İnsan yaratılışı gereği, karşısındakini rahatsız etmeyen, samimi, saygılı ve alçak gönüllü bir üslupla edilen sohbetten büyük zevk alır. Görüşler farklı da olsa saygılı bir üslupla konuşmak, olumlu etki uyandırır, gerçek dostluğa zemin oluşturur.

Kişinin sürekli kendi doğrularını öne çıkararak, saygısız bir üslupla konuşarak bilmişlik yapması, rahatsızlık verici ortamlar oluşturur. Bu üslup, karşı tarafta son derece itici bir izlenim uyandırır. Baskın çıkacak şekilde, karşısındakinin sözünü keserek, hatta konuşma hakkı tanımayarak konuşmak, cehalet göstergesidir ve dinleyenler açısından eziyettir.

Uzmanlık gerektiren konular dışında, sohbete herkes katılmalı, görüşlerini açıklamalıdır. “Ben daha iyi biliyorum; o bilgisiz, konuşmasın” gibi düşünceler son derece yanlıştır. Diğerine oranla daha az şey biliyor da olsa bazı insanlar, Allah’ın lütfettiği hikmetle olayların herkesin bilemeyeceği karmaşık yönlerini fark edebilir. Konuyla ilgili detaylı bilgi sahibi olan kişi ise detaylarda boğulmuş ve konunun hikmetli yönlerini görememiş olabilir. Bu nedenle, her insanın fikrini açıklaması, yeni bakış açıları ortaya çıkarabilir.

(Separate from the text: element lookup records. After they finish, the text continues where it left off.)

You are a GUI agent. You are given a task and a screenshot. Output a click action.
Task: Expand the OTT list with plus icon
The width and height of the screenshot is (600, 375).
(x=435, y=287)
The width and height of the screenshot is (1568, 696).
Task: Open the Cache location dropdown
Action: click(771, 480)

Sohbet ortamlarında  konuşanı dinlememek, aynı anda ve tartışır bir üslupla konuşmak, sıkça rastlanılan davranışlardır. Televizyonlardaki tartışma programlarında bunun örneklerini görmek mümkündür. Kendi dalında uzman kişiler dahi zaman zaman kaba ve saygıdan uzak bir üslupla konuşurlar. Birçoğu, yüksek sesle ve büyüklenerek kendi sözlerini kabul ettirmeye çalışır. Dahası birkaç cümleyle özetleyebileceği konuyu, birkaç saate yayarak dinleyenleri sıkar.

Birçok insan, bir konuda ne kadar derin bilgiye sahip olduğunu ortaya koyabilmek için, dinleyenlerin hiçbir işine yaramayacak pek çok gereksiz konuşma yapar. Kimi zaman da kısa birkaç cümleyle anlatabileceği bir konuyu, iki-üç saatlik bir konuşmanın içinde boğar. Bu gibi konuşmalar karşıdaki kişinin kalbinde istenen etkiyi uyandırmadığı gibi aynı zamanda insanı sıkar. Hiç kimse böyle insanları dinlemekten hoşlanmaz.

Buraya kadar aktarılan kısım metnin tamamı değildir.